Your copy must start with the line containing "Image resolution: width=852" and end with the last line of the entries, matching them exactly and leaving out every picture.

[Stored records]
++++
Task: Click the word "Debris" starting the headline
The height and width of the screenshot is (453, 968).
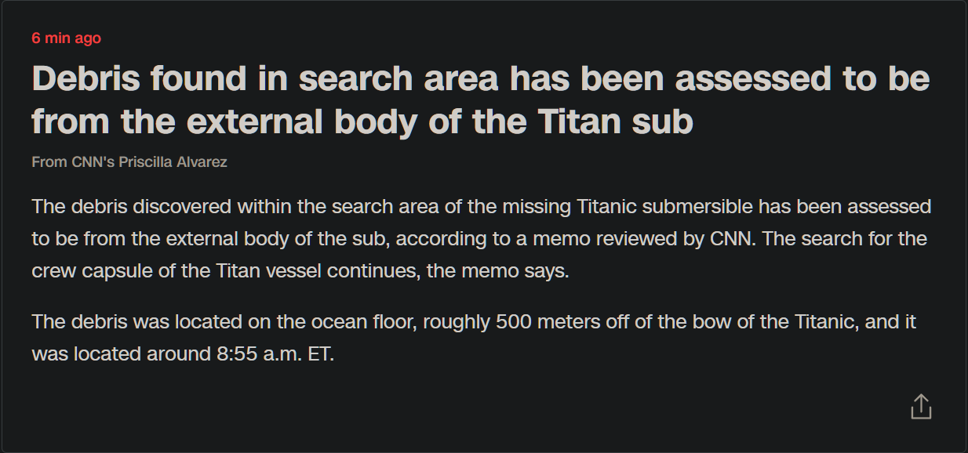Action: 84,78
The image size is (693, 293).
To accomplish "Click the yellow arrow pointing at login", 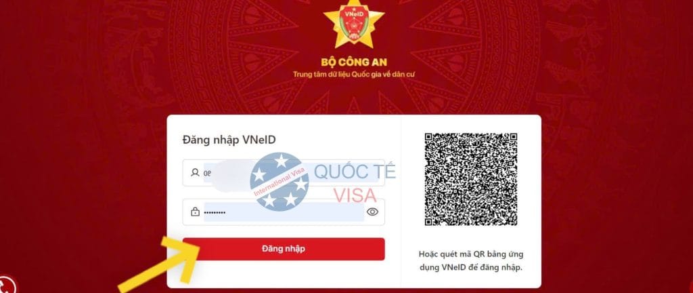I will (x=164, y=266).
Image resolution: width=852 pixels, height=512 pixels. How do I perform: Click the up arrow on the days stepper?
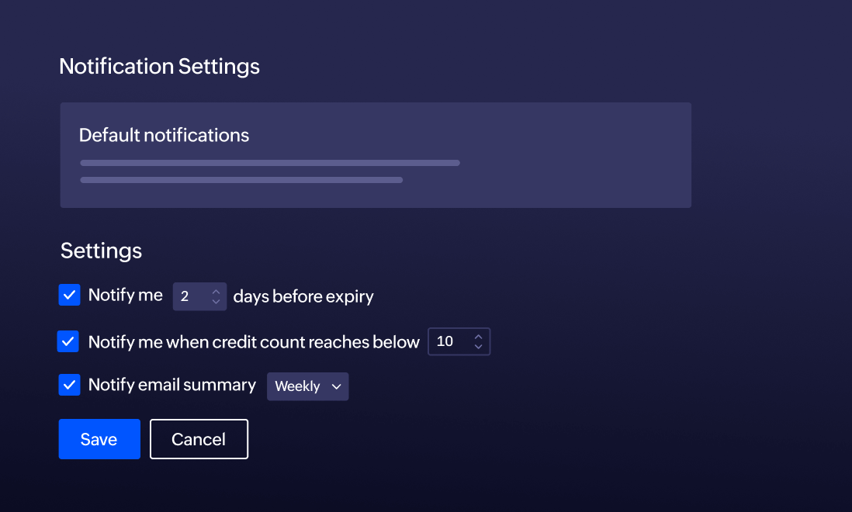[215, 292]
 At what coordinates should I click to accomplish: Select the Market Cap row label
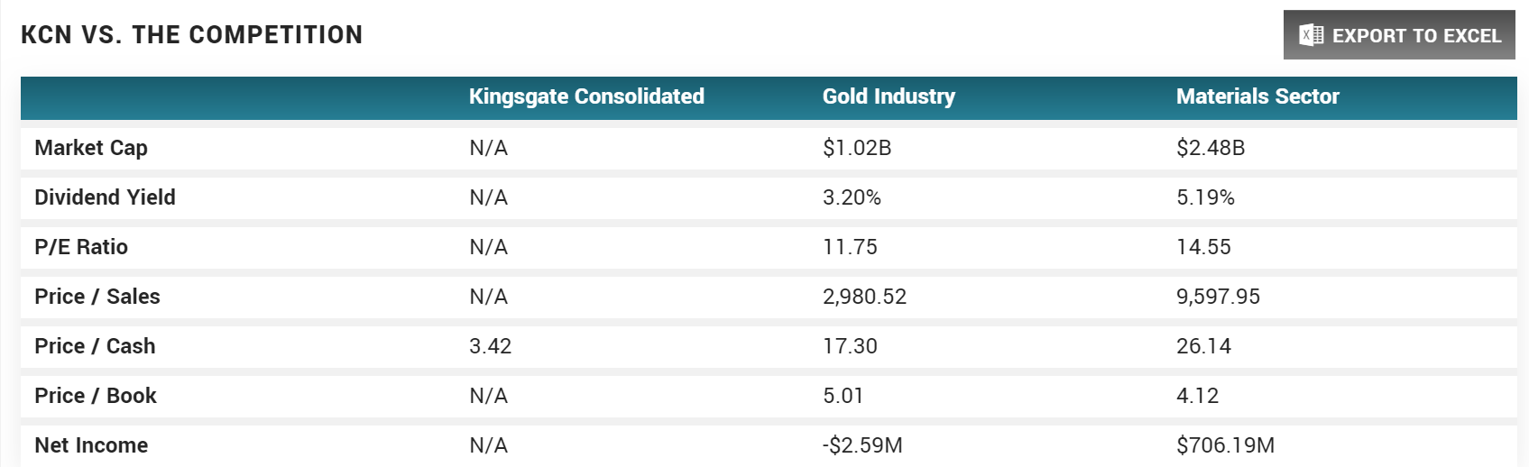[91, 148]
++++
[Answer to the problem]
Image resolution: width=852 pixels, height=512 pixels. How do I perform: Click the up arrow on the days stepper?
[215, 292]
 At what coordinates should I click to accomplish: Select the Market Cap row label
[91, 148]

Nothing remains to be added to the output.